Carbon-footprint seems to be the buzzword here at the moment…...and I do try to walk whenever possible, reserving car use for shopping and longer journeys.
Only run the dishwasher when it’s really full, only switch lights on when you need it, adjust the timer on the heating…..
Generally saving on energy where possible. But I don’t give up any comforts to live greener, I have to admit.

Also, recycling of any kind possible, including dropping old clothes to charity shops instead of in the bin.

Schenectandy's avatar

Lately I’ve been trying to bike to work as often as I can- but that may be more of a $110+ barrel of oil thing than a green thing.

isb3's avatar

Getting those eco-friendly light bulbs is a really easy way to make a significant impact on energy conservation. it also saves you money in the long run.
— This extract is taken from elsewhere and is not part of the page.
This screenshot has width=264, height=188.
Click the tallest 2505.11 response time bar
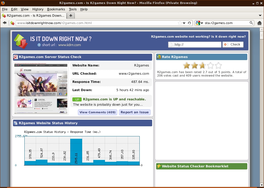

Also if you’re going to go to the effrot of recycling, it’s important to pay attention to the items you buy to make sure they are recyclable in your city (there should be number the bottom of plastic items but that doesn’t tell you if your city recycles that type, you’ll need to find that out elsewhere)

To conserve water in the shower, you can turn off the flow while you suds up, wash your hair or shave, and then turn it back on to rinse.
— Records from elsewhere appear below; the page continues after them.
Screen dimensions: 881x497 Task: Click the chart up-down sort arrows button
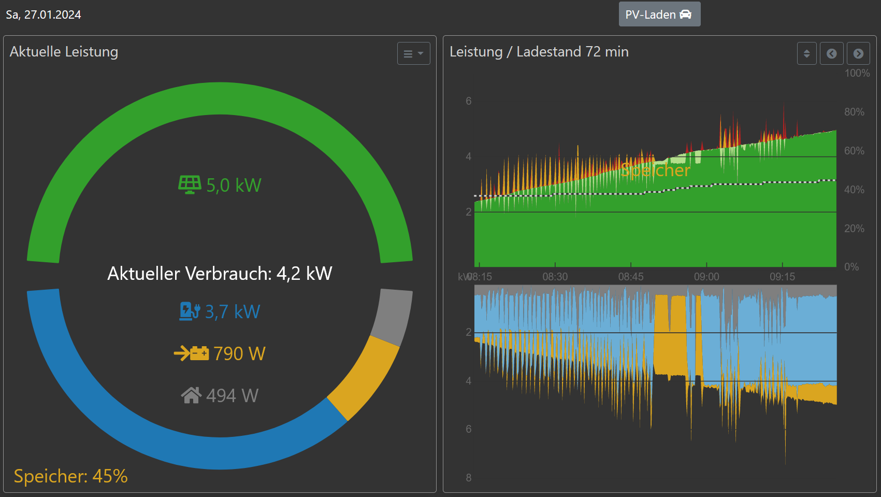[806, 53]
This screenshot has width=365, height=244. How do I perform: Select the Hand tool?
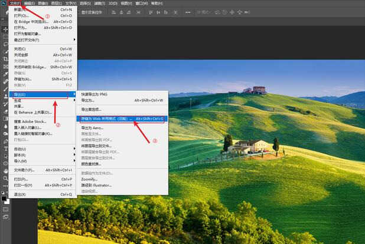(5, 171)
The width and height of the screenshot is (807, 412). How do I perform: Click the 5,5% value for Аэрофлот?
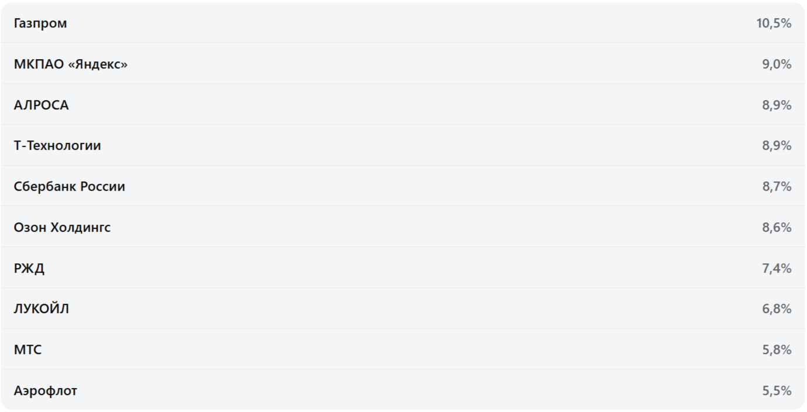(x=776, y=391)
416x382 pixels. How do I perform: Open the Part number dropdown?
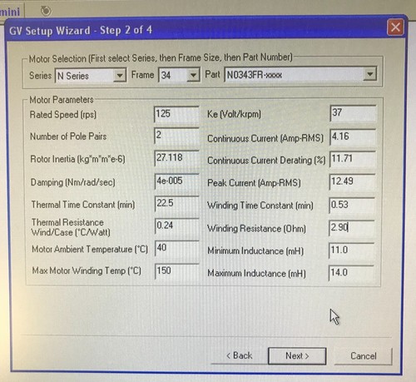coord(369,74)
Also buying a few of those reusable bags is a fantastic idea (instead of paper or plastic since neither of them are environmentally friendly)-but if you do use those they can also be recycled

It’s also great to limit the amount of diposable silverware, dishes, storage containers (like ziploc) as much as possible. These are things that when thrown into landmines simply rot for years and years, baking in the sun, and creating noxious smells and chemicals that are harmful to the often poor communities that surround them.

The last thing I can think of that hasn’t been mentioned is to start a compost pile. If your resources allow you this luxury it’s a fantastic way of efficiently using waste and keeping it out of landfills.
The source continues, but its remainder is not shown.